On Brexit, Fayvilevich comments, "There is a question of delegation. It seems like delegating investment management to a non EU entity might work. Then in terms of the funds, [for] either European funds being sold into the U.K. or the other way around, my understanding so far [is] there are no limits announced [on] European funds being sold into the U.K.... There's certainly some reshuffling of domiciles and resources in the asset management industry [that could occur].... I think everybody is going to work with as much as they can to make sure that the disruptions of clients is going to be minimal. But I think it definitely is going to be a lot of work for us on the rating side, and for the asset managers setting up their funds.
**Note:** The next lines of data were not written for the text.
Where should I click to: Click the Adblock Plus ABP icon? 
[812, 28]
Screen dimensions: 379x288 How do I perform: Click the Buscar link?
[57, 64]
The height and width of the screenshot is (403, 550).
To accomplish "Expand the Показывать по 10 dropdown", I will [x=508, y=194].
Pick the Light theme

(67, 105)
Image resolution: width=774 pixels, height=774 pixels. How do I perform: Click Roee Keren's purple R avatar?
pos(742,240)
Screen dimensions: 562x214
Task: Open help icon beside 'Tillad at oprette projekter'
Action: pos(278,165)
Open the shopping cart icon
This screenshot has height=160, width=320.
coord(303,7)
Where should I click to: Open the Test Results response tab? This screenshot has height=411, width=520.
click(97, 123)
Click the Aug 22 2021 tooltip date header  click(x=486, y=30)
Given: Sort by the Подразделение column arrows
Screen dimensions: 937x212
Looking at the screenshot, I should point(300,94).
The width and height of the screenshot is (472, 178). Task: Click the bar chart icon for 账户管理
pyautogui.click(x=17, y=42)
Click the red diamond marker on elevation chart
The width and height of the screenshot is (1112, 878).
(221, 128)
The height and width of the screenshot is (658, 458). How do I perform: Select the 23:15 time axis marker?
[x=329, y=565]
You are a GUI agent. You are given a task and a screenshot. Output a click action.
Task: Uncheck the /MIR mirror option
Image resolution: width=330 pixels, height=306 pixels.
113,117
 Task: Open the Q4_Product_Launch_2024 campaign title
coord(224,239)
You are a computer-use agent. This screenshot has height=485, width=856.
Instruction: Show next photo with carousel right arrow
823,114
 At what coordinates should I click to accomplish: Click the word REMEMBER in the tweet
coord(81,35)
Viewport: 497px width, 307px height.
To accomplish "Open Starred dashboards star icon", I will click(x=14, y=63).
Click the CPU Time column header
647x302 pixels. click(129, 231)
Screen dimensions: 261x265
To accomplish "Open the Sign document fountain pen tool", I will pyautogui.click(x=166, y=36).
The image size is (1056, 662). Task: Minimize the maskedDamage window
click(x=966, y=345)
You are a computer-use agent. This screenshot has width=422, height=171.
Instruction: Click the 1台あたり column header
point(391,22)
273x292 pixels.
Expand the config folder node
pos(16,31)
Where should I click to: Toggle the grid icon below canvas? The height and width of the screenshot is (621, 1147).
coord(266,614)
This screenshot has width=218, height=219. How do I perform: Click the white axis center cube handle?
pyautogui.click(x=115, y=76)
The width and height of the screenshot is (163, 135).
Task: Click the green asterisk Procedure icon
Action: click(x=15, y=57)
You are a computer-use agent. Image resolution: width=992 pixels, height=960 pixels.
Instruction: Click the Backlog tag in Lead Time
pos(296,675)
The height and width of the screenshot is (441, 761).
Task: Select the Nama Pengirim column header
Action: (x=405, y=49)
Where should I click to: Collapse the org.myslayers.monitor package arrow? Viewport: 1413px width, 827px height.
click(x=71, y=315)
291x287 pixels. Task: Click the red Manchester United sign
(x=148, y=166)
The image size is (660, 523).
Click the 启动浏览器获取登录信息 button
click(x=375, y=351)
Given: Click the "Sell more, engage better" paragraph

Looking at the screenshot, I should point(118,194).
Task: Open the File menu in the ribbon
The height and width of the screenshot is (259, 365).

In a way similar to what we've seen with U.S. reform and in European money fund reform, there's a lot of work that happens in the background on a lot of resources devoted to these things."

Cunningham says, "We have, at least from our own shop's perspective, our dollar denominated products in the E.U. space domiciled in Ireland. We do not have euro-denominated. We did, those were all Irish, but we closed them once we get into the negative interest rate environment. So we're dodging that bullet from a regulatory perspective. But because they're domiciled in Ireland ... those ones really shouldn't be much of a problem. There's not much of a market for those funds in the UK already. Our sterling-denominated funds on the other hand, are very much U.K. or U.K.-centric, but they're also registered in the U.K. So I actually don't think it can pose too much of a problem no matter whether it's a hard Brexit or soft Brexit, one that allows for the rules to be harmonized, or segregated. I think at least for us, we're in a pretty good position with our products and our clients kind of aligning. [But] we're working very hard for it not to become problematic."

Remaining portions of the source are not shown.